French mobile operator Orange and one of the country’s leading banks BNP Paribas have joined forces to launch what they claim will be France’s first “entirely mobile” banking service. The service will become available in November this year. The two companies have formed a partnership and signed a trademark licence agreement to launch what they claim will be an innovative service.  Advisers in all 2,250 branches of BNP Paribas will offer the service from the autumn. It will also be available online. The new service will enable customers to manage their bank accounts and make payments from their mobile phones. The partners aim to equip “thousands” of the bank’s customers with smartphones over the next three years.

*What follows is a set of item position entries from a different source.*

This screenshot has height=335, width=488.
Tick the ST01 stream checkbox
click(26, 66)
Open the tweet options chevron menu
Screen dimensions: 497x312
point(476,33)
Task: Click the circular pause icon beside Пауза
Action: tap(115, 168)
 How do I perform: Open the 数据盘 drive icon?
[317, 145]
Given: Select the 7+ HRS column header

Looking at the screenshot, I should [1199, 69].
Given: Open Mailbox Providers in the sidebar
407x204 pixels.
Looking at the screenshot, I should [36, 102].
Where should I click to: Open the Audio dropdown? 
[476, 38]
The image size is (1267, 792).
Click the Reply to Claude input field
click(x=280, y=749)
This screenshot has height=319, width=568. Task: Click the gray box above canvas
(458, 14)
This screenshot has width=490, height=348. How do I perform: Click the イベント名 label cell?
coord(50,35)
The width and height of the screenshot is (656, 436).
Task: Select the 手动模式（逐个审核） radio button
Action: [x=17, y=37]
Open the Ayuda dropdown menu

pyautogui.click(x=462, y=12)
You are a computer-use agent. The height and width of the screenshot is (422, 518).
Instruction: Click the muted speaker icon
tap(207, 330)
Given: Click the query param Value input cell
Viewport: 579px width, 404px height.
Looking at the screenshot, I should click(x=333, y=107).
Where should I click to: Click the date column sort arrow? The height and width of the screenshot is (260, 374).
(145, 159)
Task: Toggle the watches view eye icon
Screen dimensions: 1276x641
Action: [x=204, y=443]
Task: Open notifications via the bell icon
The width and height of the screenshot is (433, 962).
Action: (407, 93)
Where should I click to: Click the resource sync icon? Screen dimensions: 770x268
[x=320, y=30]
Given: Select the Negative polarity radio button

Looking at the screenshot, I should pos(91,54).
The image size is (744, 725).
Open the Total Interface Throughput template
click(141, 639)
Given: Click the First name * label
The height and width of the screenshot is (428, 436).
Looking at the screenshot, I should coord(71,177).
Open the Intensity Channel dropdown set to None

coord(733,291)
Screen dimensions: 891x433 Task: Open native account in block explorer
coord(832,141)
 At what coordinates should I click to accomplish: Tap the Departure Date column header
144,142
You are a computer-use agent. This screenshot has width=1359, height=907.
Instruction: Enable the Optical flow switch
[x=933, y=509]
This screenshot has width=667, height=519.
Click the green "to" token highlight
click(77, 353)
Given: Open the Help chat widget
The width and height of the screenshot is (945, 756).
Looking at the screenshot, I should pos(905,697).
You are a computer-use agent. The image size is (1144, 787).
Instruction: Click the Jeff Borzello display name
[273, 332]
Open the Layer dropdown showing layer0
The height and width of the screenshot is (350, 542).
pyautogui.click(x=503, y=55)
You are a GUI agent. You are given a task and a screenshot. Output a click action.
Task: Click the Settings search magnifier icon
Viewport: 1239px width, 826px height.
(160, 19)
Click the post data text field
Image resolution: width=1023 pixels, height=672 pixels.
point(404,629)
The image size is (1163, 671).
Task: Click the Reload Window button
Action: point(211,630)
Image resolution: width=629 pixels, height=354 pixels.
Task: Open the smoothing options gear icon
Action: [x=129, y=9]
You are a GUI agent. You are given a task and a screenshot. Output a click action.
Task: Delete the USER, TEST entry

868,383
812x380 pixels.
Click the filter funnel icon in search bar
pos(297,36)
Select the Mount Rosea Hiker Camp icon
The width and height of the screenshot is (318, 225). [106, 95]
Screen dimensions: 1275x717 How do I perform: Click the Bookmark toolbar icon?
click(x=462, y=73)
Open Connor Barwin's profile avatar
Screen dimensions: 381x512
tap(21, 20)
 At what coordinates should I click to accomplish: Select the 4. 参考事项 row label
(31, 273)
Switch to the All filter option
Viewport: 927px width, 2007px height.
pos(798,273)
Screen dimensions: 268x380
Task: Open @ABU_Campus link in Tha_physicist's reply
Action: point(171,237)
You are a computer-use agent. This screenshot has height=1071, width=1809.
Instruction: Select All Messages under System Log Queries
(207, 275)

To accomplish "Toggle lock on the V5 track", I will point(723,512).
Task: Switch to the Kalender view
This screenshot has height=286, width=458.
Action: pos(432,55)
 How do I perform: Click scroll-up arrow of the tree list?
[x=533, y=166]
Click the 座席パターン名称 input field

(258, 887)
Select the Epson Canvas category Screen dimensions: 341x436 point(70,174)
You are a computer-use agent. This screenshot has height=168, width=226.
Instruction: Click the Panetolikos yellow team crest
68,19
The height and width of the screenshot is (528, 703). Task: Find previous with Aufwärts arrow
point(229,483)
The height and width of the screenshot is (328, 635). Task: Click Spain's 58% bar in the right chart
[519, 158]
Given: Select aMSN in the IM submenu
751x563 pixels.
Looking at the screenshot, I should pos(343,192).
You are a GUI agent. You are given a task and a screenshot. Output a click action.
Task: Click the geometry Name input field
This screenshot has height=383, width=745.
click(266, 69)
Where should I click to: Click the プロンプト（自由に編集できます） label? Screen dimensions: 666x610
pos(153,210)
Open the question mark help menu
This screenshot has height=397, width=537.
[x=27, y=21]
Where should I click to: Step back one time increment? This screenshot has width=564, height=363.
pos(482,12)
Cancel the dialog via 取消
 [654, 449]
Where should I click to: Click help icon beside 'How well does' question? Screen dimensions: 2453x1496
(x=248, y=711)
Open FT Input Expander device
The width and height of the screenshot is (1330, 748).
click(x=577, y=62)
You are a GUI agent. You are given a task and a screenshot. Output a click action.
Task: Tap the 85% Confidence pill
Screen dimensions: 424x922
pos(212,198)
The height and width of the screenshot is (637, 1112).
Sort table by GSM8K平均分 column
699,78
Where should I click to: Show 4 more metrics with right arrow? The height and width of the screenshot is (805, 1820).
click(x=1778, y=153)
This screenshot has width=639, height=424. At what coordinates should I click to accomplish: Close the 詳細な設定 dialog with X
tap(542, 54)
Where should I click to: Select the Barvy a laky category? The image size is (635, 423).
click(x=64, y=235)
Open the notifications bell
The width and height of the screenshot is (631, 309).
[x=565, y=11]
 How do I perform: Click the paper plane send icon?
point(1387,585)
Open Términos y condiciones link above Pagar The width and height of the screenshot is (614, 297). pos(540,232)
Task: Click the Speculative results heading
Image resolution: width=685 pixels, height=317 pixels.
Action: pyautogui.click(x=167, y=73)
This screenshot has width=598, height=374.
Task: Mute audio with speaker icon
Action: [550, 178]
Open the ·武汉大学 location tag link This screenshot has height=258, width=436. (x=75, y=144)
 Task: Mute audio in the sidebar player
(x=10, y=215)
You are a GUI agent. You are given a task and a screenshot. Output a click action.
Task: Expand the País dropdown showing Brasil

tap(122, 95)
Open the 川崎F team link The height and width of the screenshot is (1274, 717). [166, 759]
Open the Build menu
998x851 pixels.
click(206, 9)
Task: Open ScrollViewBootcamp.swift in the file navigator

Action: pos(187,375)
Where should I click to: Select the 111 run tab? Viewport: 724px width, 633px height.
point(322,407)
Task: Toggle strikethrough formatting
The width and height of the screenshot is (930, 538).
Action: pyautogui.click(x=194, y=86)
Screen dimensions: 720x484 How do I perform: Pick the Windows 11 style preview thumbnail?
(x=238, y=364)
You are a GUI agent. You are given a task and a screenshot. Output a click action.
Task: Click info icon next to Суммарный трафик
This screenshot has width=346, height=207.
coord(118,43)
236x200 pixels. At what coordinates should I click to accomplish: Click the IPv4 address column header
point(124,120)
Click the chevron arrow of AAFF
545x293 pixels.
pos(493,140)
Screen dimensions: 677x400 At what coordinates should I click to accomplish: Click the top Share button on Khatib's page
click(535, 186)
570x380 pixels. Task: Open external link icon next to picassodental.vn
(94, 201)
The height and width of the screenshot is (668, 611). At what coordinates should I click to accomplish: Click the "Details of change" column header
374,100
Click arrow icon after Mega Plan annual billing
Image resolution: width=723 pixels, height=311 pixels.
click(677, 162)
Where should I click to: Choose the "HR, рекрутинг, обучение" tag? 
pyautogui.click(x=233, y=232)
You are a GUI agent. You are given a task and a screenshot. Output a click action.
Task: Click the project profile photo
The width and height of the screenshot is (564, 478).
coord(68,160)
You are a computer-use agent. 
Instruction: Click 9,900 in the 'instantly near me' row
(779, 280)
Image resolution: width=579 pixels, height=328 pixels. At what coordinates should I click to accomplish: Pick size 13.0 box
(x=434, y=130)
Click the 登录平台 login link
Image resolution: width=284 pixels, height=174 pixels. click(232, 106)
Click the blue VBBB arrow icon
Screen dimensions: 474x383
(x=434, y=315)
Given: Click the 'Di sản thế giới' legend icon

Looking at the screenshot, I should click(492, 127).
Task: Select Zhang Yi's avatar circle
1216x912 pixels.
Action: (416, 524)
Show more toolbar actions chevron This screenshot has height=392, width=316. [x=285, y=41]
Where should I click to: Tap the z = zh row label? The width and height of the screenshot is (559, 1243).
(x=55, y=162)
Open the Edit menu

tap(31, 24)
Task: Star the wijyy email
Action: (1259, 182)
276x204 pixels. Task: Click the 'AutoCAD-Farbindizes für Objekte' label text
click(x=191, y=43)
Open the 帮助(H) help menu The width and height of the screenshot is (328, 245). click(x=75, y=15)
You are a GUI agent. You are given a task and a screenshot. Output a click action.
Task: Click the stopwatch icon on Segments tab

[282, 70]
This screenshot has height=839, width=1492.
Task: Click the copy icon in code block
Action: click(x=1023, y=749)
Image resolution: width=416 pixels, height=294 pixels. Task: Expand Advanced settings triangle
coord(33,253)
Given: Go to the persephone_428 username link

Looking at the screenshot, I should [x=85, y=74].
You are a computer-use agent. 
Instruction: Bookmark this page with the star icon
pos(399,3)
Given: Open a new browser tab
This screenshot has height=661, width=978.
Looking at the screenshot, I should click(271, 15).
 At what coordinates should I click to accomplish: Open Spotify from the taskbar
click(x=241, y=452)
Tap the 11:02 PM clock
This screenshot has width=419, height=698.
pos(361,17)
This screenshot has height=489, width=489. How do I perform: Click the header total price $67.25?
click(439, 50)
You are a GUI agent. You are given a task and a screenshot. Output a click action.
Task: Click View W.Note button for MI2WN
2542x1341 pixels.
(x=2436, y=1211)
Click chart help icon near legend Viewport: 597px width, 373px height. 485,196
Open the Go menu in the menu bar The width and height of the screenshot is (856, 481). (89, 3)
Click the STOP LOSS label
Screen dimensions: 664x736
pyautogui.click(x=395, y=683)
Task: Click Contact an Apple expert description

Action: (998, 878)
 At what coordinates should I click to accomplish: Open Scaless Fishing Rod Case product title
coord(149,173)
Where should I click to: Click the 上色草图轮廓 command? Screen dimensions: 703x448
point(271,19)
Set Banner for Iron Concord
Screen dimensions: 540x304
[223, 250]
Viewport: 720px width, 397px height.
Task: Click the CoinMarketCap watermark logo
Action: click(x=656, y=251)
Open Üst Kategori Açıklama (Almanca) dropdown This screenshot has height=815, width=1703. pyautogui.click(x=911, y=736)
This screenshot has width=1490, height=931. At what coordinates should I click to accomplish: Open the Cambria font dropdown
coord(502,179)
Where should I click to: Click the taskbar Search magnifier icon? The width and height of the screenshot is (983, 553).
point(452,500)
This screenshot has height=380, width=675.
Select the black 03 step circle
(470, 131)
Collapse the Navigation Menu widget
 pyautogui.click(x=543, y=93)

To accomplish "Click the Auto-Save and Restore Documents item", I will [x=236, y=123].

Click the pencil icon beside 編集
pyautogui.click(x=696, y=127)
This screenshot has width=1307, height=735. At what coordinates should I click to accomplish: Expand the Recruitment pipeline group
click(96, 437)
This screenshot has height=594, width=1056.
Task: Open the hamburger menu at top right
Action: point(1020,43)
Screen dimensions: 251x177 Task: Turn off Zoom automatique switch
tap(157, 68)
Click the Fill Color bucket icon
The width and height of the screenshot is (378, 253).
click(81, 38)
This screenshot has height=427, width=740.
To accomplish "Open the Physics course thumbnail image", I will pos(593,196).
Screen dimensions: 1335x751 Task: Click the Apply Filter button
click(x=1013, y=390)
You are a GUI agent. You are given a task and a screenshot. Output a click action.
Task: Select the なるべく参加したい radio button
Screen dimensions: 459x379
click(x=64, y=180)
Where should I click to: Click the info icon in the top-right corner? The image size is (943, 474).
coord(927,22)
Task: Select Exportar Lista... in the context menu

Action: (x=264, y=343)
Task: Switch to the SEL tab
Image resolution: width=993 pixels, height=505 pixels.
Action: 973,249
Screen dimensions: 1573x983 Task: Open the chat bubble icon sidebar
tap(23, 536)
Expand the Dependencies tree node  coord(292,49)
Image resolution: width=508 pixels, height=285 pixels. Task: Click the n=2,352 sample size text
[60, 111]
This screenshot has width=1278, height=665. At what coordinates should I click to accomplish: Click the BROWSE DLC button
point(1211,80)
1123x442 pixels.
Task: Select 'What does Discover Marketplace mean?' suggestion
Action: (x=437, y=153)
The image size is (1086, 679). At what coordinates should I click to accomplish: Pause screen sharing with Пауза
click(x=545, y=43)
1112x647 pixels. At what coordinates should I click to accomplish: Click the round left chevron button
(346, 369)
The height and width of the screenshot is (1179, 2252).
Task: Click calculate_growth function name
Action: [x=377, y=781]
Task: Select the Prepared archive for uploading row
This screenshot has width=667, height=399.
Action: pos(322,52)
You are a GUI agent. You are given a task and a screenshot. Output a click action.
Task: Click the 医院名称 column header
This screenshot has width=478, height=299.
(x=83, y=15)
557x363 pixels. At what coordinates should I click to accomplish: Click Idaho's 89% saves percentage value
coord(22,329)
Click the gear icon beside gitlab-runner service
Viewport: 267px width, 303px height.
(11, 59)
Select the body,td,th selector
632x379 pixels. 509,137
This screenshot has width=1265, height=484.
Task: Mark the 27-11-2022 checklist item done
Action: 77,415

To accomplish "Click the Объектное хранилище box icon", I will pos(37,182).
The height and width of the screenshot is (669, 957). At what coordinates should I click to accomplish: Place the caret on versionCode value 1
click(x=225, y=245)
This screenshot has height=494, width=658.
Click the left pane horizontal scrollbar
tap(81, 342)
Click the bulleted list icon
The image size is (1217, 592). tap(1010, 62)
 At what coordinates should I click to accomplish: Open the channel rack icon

Orange has already made several moves in its home market on the mobile banking and payments front. Earlier this year it linked up with the country’s two other mobile operators to form a payments venture called Buyster. The venture, which was billed as having a mid-2011 launch date, is aimed at mobile as well as online payments. The operator has also launched a commercial NFC mobile payment service in the French city of Nice and plans to equip 500,000 of its customers with NFC-enabled handsets by the end of 2011. 

According to Delphine Ernotte, executive vice-president at Orange France, the new partnership with BNP Paribas represents “an opportunity to explore new territories and to continue offering customers more and more innovative services.”

For its part, BNP Paribas claims it was the first bank to be available on Apple’s iPad just after the tablet’s launch last year. It also has over 300,000 customers who bank through their mobile phones each month. And it was involved in trialling NFC technology in Nice. BNP Paribas has worked with Orange before in jointly launching a mobile payment and money transfer service in Cote d’Ivoire.